Alaska's leaders of the 1960s had little interest in a land settlement for the Natives, but new national awareness of American Indian rights had an impact in Washington, D.C. As Alaska Natives filed claims covering almost the entire state, the federal government froze release of land to the state, or to almost anyone else. Then, at the end of the decade, America's largest oil field was discovered at Prudhoe Bay, in northern Alaska, on land owned by the state. Boosters saw that, under the Native land freeze, construction of a pipeline to remove the oil could be indefinitely delayed. With the support of the oil industry, Alaska politicians lined up in support of a generous settlement of Native land claims to get things moving.

Prodevelopment Alaskans had feared that land transferred to the Natives would be used for traditional Native priorities -- hunting and gathering -- not for economic projects such as mining, timber cutting, or oil drilling. But the form of the Native claims settlement addressed that concern. Land was transferred into for-profit corporations owned by Native shareholders -- corporations that would be forced to earn a profit and, therefore, would be motivated to develop their lands.

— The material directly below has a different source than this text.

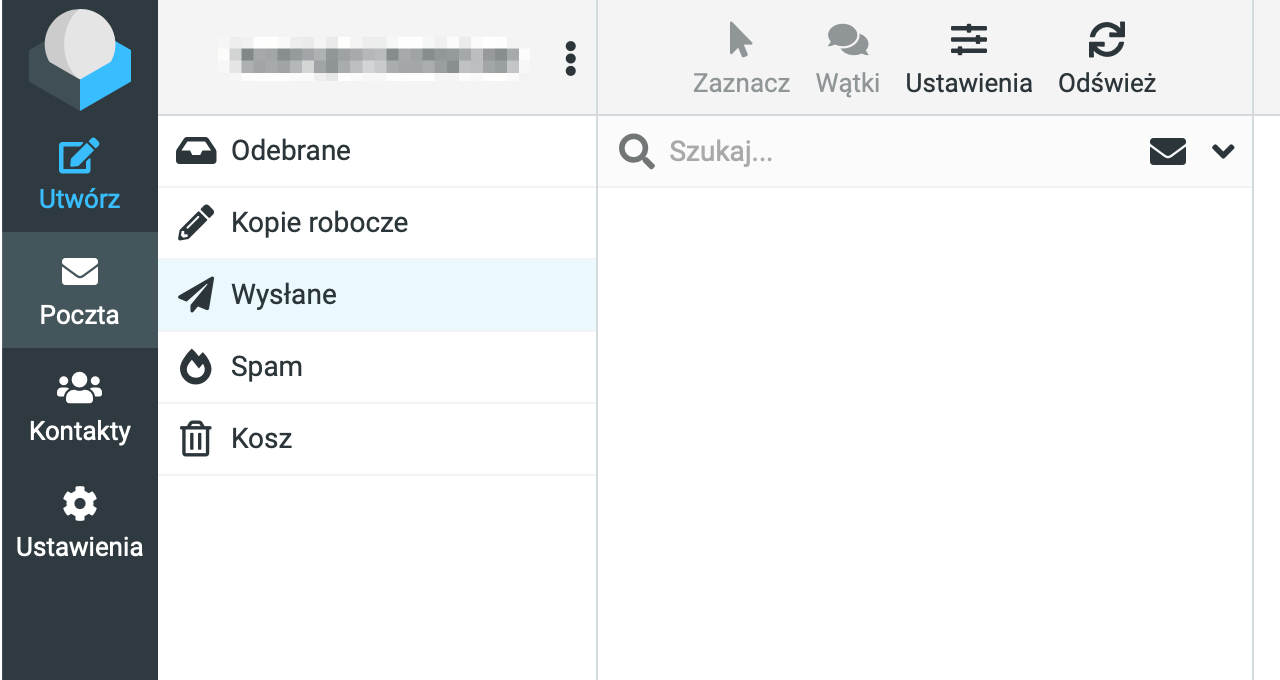
Task: Refresh mail with Odśwież icon
Action: [1107, 40]
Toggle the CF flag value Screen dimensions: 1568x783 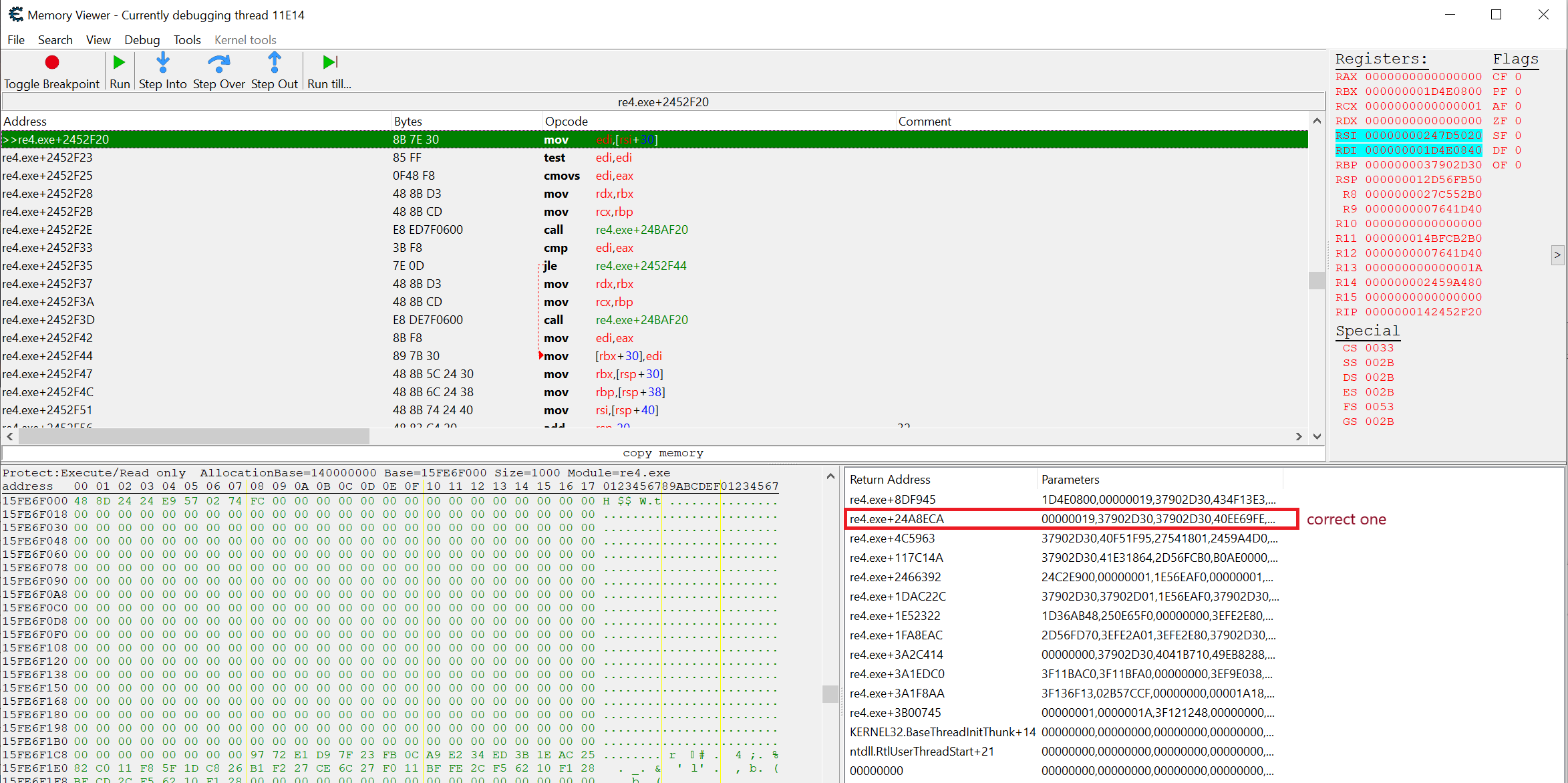click(1518, 77)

When the Alaska Native Land Claims Settlement Act passed in 1971, it was the largest indigenous land settlement yet in history, returning 44 million acres of land. And it initiated a new way of Native people relating to their land -- not as tribes or tenants of reservations, but as corporate stockholders. Four decades later, some of these corporations had become the largest and most successful in Alaska.

Big Oil & Big Money

The completion of the Trans-Alaska Pipeline in 1977 created the biggest boom in Alaska's history, and the billions of dollars of royalty money flowing into the state coffers truly changed everything.

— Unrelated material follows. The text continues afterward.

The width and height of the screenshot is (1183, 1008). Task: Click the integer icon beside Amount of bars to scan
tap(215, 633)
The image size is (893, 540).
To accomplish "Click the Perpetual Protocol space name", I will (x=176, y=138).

The boom also brought in hundreds of thousands of new residents, all looking to "make it big in Alaska." While the urban areas, most notably Anchorage and Fairbanks, experienced the seedier side of prosperity, high crime, and urban congestion, most of Alaska was initially untouched. That changed when the state decided to spread its wealth around. Soon it seemed like almost every community had new schools and other new infrastructure. Villages that had survived for decades with very limited amenities found themselves recipients of sewer systems and paved streets.

Then the state legislature went one step further by creating an oil wealth dividend program that provided a check (a percentage of the earnings from the Alaska Permanent Fund, which set aside money from the boom years to help get through the eventual lean years) of between $1,000 and $1,500 to every resident. Before the major economic crash in 2008, the Permanent Fund had reached nearly $40 billion, and Alaskans were getting more than $1,500 a year from the state in "free money."

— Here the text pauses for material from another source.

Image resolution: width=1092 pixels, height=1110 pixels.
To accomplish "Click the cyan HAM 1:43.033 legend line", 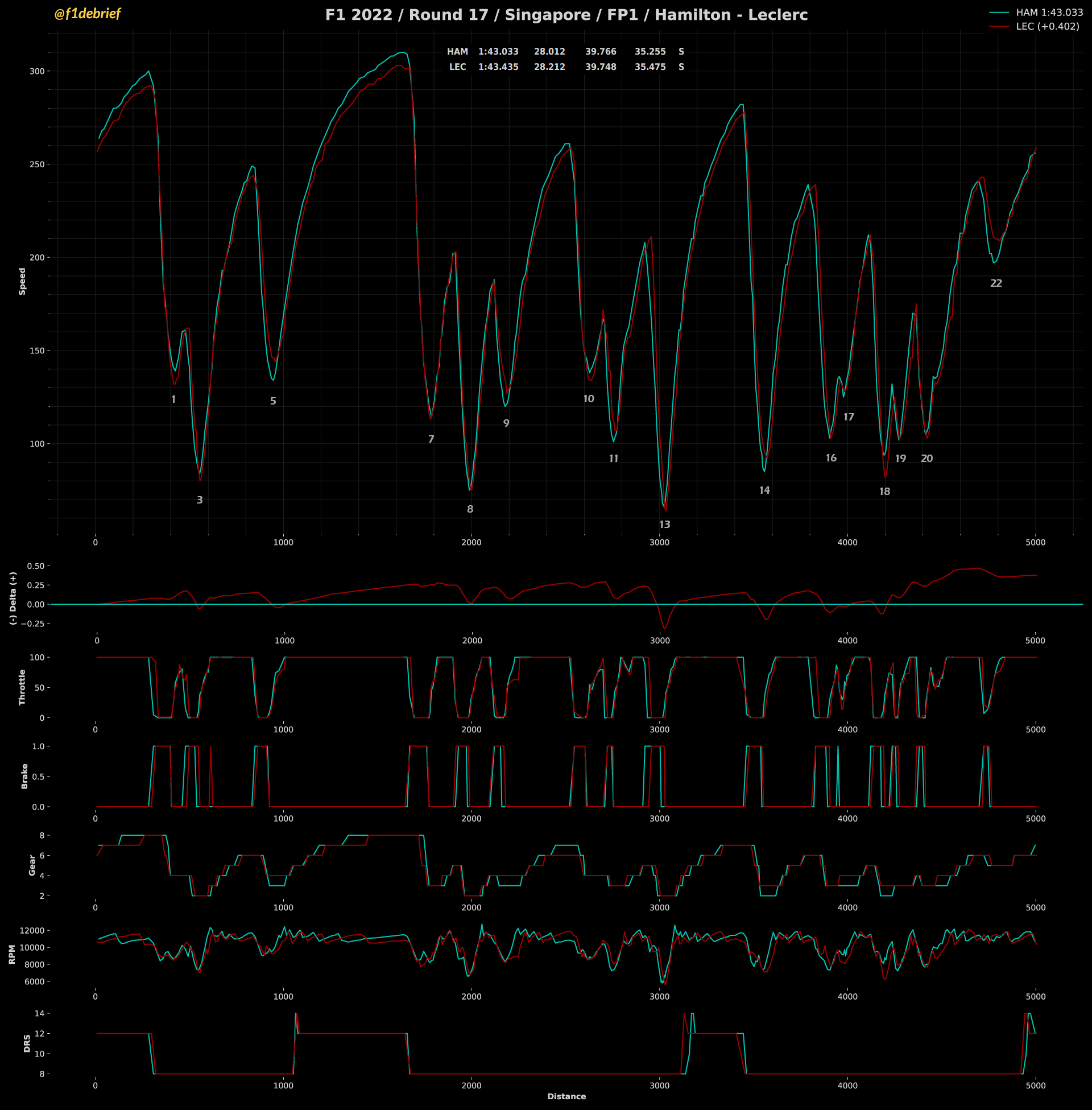I will coord(999,12).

Interestingly enough, the political compromise necessary to build the pipeline also shepherded in one of Alaska's largest conservation events, ANILCA, which puts tens of millions of additional acres into wildernesses and refuges and created several additional mammoth national parks within the state.

Since the mid-1990s, Alaskans have been wrestling with what comes after the Prudhoe Bay oil reserves run out, as they inevitably will. A great political effort has gone into getting federal approval to open up the Arctic National Wildlife Refuge to exploratory drilling, but at press time, those efforts had come to naught. In recent years, the state legislature and the administration have been also attempting to get a natural gas pipeline built south from Prudhoe Bay to deliver that plentiful commodity to market, although no one seems to be stepping up to fund the multibillion-dollar project.

In the meantime, higher-than-expected oil prices are making up for the declining amounts of oil traveling through the pipeline, so the state continues along its generally free-spending path, and the growth and largesse of the government remains a significant portion of the Alaskan economy.